Mr. Speck says we should all be happy to live in this environment because we are all paying less in real estate taxes than we would have other wise. No one would notice that if he did not tell us. Except in the immediate aftermath of the housing crash, my modest home east of Commonwealth Avenue has had a notable increase in its assessment every year and every year the tax bill has been higher. Our city government obviously depends on this and expects it. In the brief period when homes sales were stagnant and offered no basis for higher assessments, there was a major retrenchment in city government. In the wake of modest recovery, city officials seem to have returned to their old ways.

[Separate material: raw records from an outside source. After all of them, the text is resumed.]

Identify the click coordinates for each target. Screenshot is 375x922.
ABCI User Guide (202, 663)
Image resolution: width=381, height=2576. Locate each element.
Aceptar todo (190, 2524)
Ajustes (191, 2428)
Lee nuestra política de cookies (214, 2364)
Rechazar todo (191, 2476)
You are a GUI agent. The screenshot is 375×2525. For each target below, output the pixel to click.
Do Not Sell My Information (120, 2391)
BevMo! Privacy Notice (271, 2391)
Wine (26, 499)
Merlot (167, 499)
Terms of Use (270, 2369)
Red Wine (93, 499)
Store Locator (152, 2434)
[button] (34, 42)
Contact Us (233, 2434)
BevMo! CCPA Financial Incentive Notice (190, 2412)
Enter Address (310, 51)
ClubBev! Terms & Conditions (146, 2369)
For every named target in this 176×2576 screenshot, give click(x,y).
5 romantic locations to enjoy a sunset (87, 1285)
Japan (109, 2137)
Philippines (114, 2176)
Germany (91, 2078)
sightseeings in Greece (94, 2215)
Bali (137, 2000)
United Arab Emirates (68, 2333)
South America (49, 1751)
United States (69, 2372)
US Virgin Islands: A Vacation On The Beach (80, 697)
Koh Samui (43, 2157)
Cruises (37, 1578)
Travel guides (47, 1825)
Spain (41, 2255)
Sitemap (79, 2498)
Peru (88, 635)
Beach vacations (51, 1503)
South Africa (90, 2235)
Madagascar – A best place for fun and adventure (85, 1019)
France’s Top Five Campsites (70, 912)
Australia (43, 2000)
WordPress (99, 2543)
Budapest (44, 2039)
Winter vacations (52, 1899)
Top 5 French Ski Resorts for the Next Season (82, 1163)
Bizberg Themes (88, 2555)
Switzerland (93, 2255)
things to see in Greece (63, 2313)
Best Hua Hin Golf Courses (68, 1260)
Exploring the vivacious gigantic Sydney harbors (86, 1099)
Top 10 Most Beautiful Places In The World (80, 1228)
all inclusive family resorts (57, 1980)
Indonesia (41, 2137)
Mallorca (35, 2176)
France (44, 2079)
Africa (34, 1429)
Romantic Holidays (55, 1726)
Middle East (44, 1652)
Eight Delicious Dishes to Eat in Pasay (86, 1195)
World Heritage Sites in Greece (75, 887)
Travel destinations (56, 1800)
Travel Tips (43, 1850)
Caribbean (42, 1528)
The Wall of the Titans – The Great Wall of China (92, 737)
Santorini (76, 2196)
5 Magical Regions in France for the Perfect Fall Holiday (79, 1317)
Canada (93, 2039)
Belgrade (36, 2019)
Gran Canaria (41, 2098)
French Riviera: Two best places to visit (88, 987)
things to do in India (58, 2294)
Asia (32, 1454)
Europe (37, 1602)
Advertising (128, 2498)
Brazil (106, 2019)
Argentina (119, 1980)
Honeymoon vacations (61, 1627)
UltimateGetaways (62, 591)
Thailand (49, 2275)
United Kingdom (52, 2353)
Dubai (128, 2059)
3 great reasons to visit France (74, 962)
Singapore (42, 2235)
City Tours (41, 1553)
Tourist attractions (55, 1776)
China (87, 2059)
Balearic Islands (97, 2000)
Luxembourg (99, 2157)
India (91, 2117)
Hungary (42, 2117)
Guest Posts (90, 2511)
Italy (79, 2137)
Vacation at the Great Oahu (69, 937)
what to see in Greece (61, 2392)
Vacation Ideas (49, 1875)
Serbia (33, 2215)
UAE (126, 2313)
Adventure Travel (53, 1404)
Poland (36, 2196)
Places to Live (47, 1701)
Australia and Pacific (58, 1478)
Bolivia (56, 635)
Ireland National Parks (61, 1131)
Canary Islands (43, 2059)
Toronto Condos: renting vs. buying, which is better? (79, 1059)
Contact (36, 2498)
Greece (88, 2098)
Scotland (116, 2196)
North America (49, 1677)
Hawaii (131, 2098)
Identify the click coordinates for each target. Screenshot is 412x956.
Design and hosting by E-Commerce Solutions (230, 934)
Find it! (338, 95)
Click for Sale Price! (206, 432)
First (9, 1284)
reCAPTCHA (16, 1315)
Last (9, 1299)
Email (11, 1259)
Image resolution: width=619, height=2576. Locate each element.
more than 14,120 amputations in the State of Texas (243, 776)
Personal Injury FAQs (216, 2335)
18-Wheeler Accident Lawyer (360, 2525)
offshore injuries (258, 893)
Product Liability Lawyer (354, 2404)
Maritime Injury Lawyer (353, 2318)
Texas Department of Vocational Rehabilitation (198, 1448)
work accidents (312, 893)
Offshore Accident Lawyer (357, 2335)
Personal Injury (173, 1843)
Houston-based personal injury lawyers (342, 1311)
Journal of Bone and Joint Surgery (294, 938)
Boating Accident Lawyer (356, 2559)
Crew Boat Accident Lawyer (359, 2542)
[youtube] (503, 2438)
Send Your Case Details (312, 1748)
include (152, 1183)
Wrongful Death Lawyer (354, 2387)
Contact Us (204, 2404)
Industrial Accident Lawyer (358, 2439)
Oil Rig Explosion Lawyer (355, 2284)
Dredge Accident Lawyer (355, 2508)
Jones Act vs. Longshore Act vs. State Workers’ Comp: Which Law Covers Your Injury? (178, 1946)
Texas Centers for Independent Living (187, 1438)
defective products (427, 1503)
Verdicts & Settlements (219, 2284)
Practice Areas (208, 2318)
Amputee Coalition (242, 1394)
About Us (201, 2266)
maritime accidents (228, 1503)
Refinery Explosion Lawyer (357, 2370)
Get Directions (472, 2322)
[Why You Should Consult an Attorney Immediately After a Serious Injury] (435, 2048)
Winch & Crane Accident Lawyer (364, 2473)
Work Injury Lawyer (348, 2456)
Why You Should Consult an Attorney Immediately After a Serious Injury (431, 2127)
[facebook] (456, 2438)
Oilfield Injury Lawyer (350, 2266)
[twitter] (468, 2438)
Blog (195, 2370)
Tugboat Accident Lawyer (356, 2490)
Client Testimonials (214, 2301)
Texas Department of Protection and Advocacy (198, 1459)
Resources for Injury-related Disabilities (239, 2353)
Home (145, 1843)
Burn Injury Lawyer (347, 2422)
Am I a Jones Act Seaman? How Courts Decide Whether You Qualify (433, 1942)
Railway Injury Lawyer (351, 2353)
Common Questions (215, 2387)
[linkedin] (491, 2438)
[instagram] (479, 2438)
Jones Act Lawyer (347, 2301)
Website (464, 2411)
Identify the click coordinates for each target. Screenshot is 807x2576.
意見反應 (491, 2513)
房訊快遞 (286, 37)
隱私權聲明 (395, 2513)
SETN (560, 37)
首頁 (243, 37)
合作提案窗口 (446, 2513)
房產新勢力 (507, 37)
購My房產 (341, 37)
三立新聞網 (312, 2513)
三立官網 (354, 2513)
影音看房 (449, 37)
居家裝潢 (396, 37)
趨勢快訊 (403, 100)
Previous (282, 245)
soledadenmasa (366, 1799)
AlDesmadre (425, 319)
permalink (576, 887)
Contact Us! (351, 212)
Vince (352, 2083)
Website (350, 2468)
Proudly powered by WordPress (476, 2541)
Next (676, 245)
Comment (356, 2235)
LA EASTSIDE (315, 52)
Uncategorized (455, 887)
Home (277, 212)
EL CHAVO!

We can take comfort knowing that the proposed waterfront development does not have to follow the course the Patent and Trademark Office did. Alexandrians living in homes or owning businesses along the waterfront do have a recourse to the unreasoned rush to place much more dense development in the heart of what was the colonial sea port. It is unusual for many people to be already living and working with 300 feet of major redevelopment sites. Being within that 300-foot perimeter gives property owners the right to file a protest petition. Because they live in such close proximity, the zoning code confers special rights on them as adjoining property owners.

About 215 of those property owners have signed a protest petition, which requires the votes of six council members to over ride. Only five members (Euille, Donley, Pepper, Krupicka and Smedberg) voted for the rezoning on the waterfront. Two members voted against (Fannon and Hughes). The city attorney used a questionable legal argument (not lack of the correct number of signatures) to deny the validity of the petitions. Otherwise, the plan to do major up zoning in an already dense mixed-use environment would have failed already.

The petition signers intend to challenge the rejection of their petition at the Board of Zoning Appeals. Nothing is settled, nor should it be when a Council majority chooses once again to discount the quality of life of nearby residents in its decision-making process.